Because every fucking time I opened up to someone about my issue, they used it against me. I can't talk about it, I can't write about it, I'll be buried with it. I don’t trust anyone anymore. I'd honestly lose someone than talking about my insecurities. He's right, I'm too good to be true. Because not everyone is like me, that they'll do anything for assurance without gaslighting or getting angry. In fact, 99% of people will use your weakness, insecurities, stories and everything else that you’re afraid of, against you. That's how the world works. It sucks but it was never supposed to be kind with you in the first place.
I often feel like I'll need therapy to trust someone with my history, jealousy, insecurities ever again. But that's too much work. I wouldn’t do it for myself, I'd rather let the words give me a 3rd degree burn ever and ever again.

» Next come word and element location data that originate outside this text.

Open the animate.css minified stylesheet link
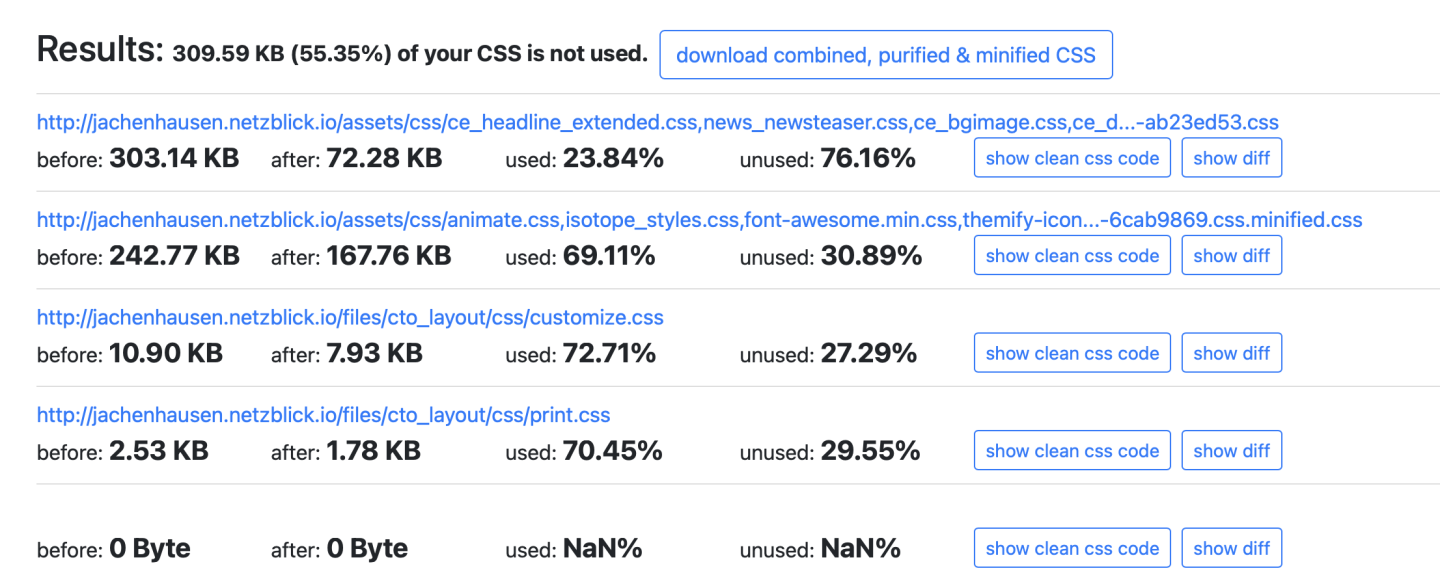Viewport: 1440px width, 588px height. click(699, 220)
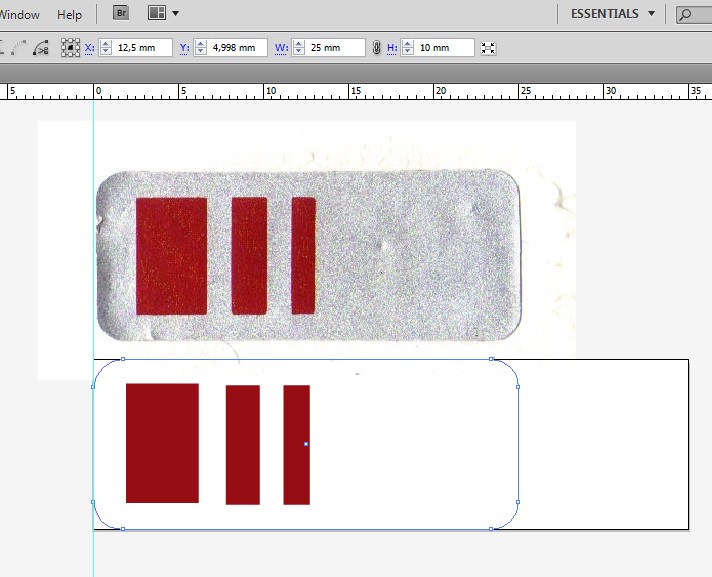Open the Window menu

[20, 15]
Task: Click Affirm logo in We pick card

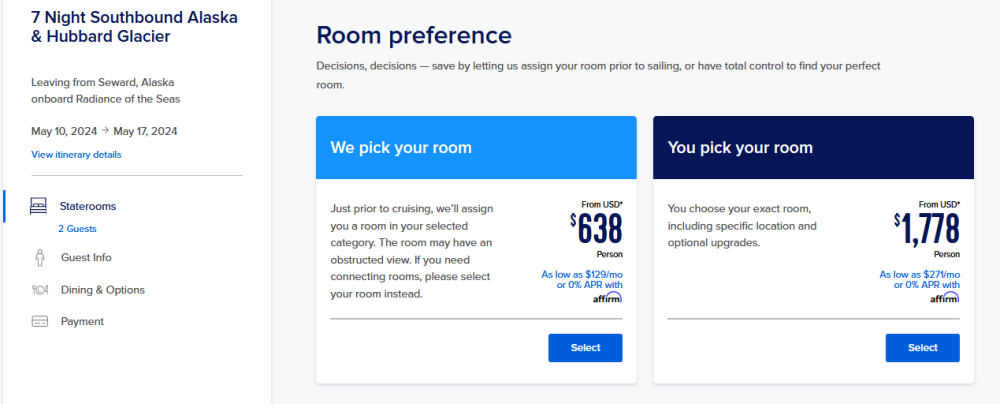Action: click(607, 297)
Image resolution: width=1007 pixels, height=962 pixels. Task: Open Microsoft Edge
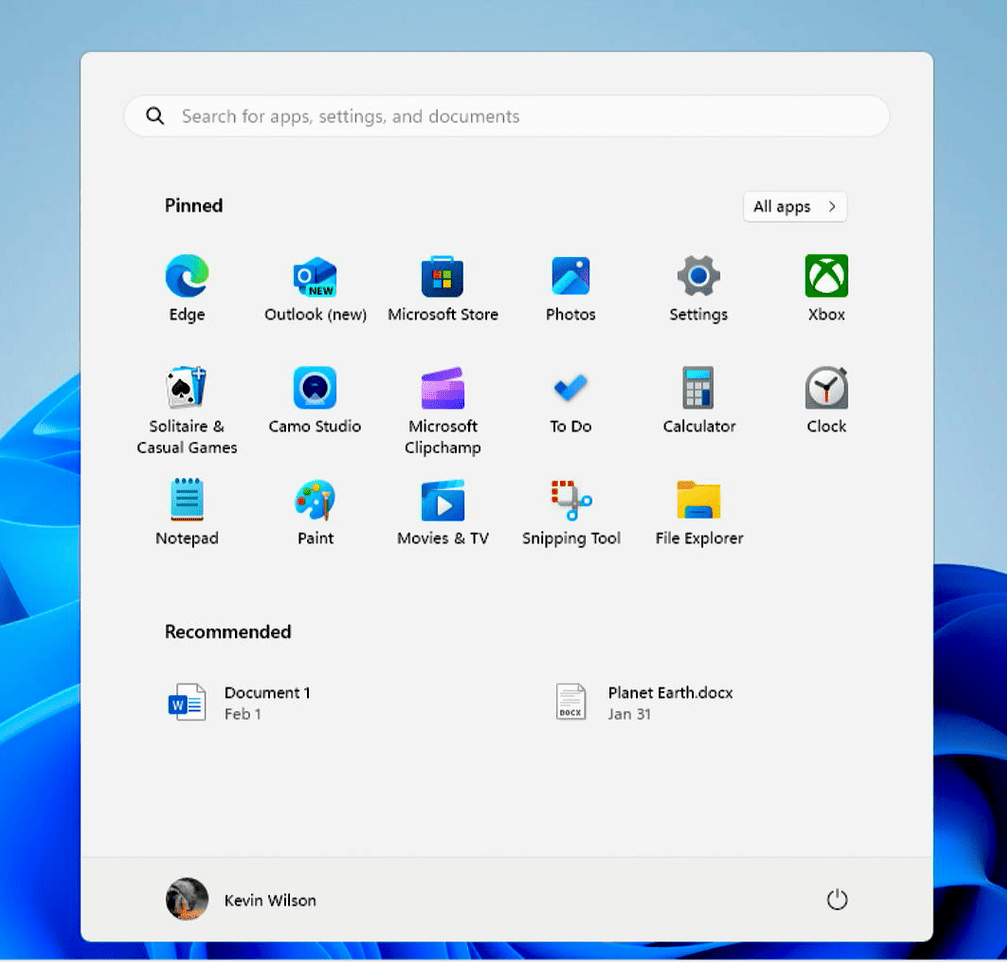coord(186,277)
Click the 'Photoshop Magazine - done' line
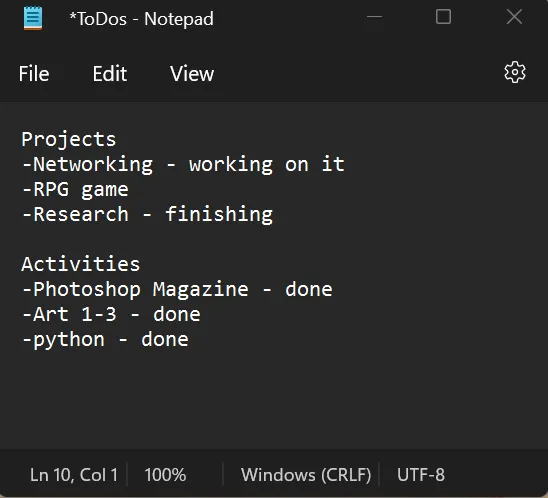Image resolution: width=548 pixels, height=498 pixels. tap(177, 289)
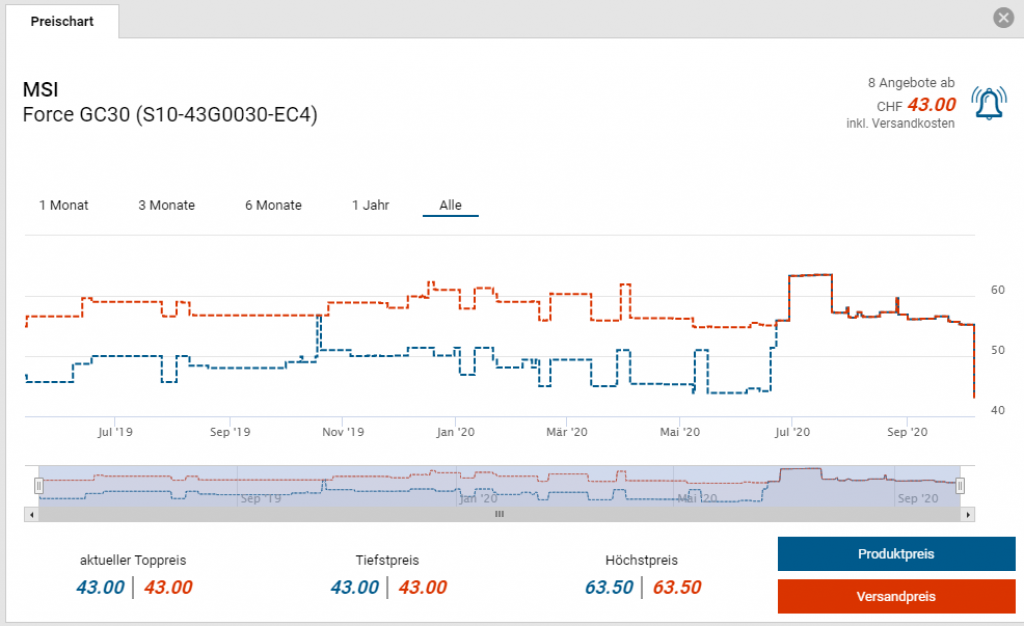Toggle the Versandpreis series button

click(896, 596)
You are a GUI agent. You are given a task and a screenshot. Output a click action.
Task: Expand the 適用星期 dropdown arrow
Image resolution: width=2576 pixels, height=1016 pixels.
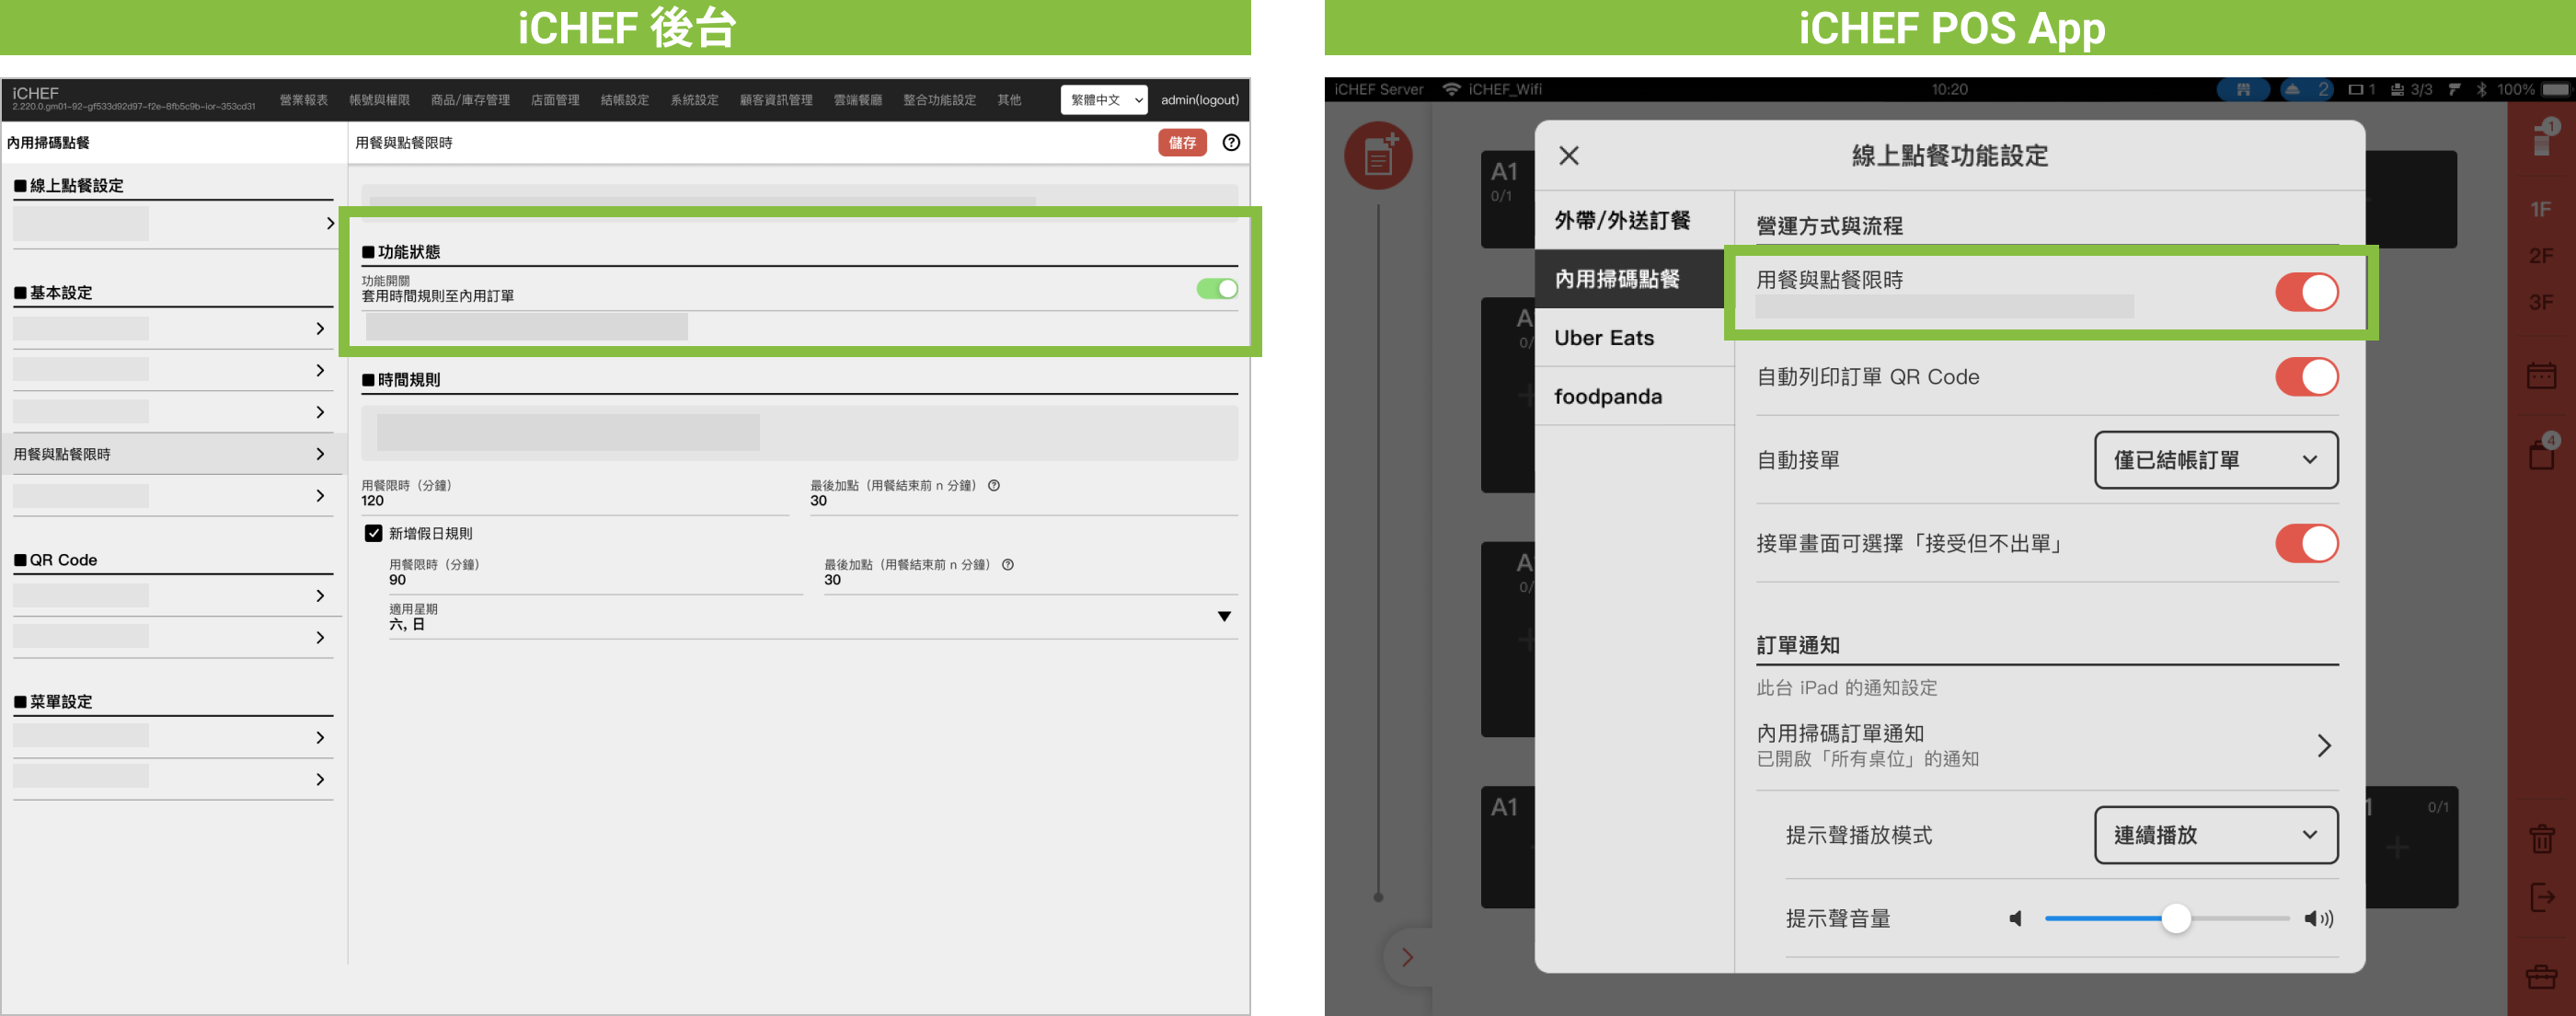(1224, 617)
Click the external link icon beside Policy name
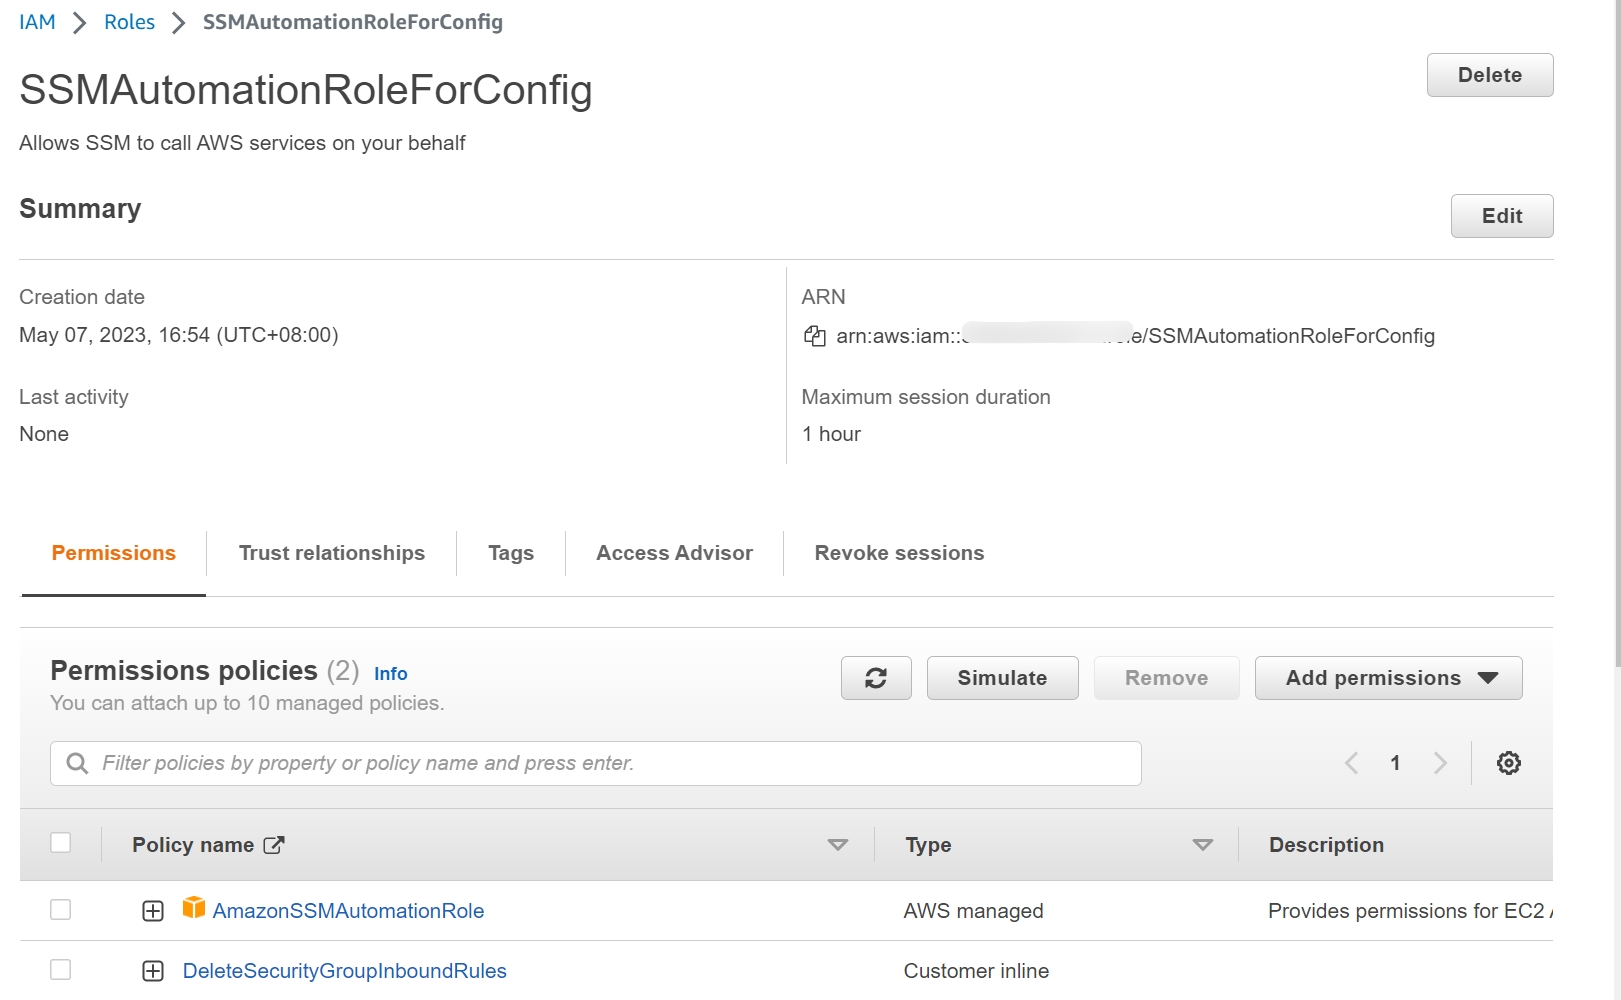 click(274, 845)
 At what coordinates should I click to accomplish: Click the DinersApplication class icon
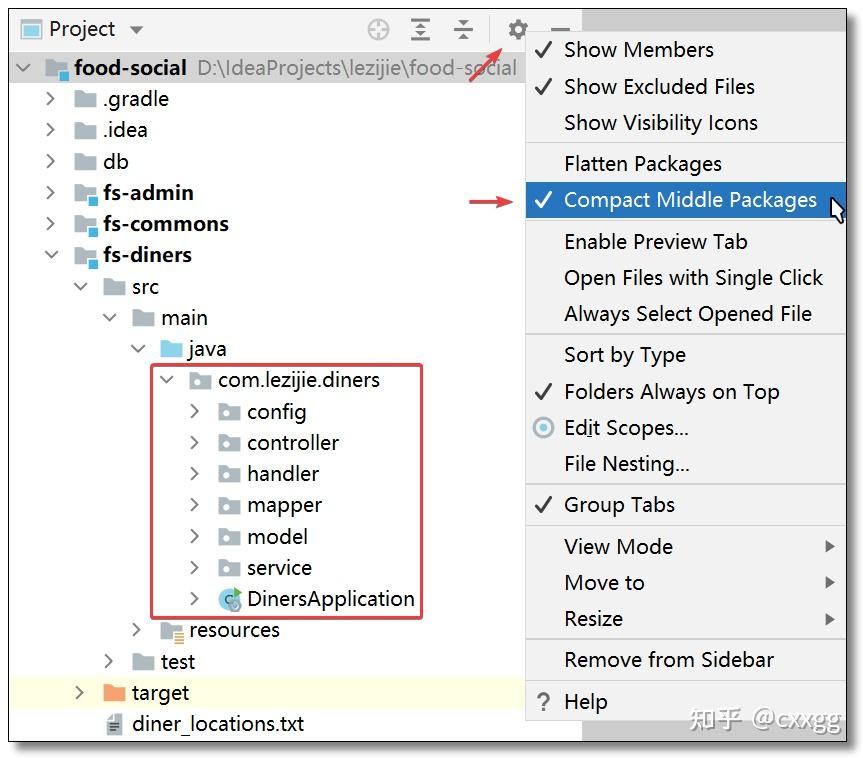pyautogui.click(x=228, y=599)
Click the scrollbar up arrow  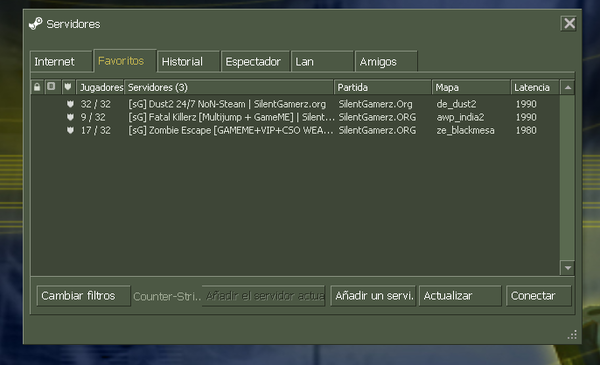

For a woman, who talks big about toxic masculinity, I don’t share anything with anyone. Not with a lover, not with a friend. I'm very ashamed of these stuff, the way I think, the way I used to do stuff, the way I let people manipulate me for a long time and I'm always scared if someone gets to know all this, they'll use this against me, either with words or with actions. My ex boyfriend did it with actions, my ex best friend did it with words, so people will always find a way to hurt me.
Everything I do is for someone else. Everything. I feel like I don’t like doing anything. I only do things because I'm expected to do. It’s fine though.
I did something out of paranoia. I'll write about it later. I don't feel like doing anything anymore. These days, I'm pretty sleepy on pills so I don’t feel anything. In a way it works. I'm so sleepy I can't feel the anxiety I was feeling. No more panic attacks haha.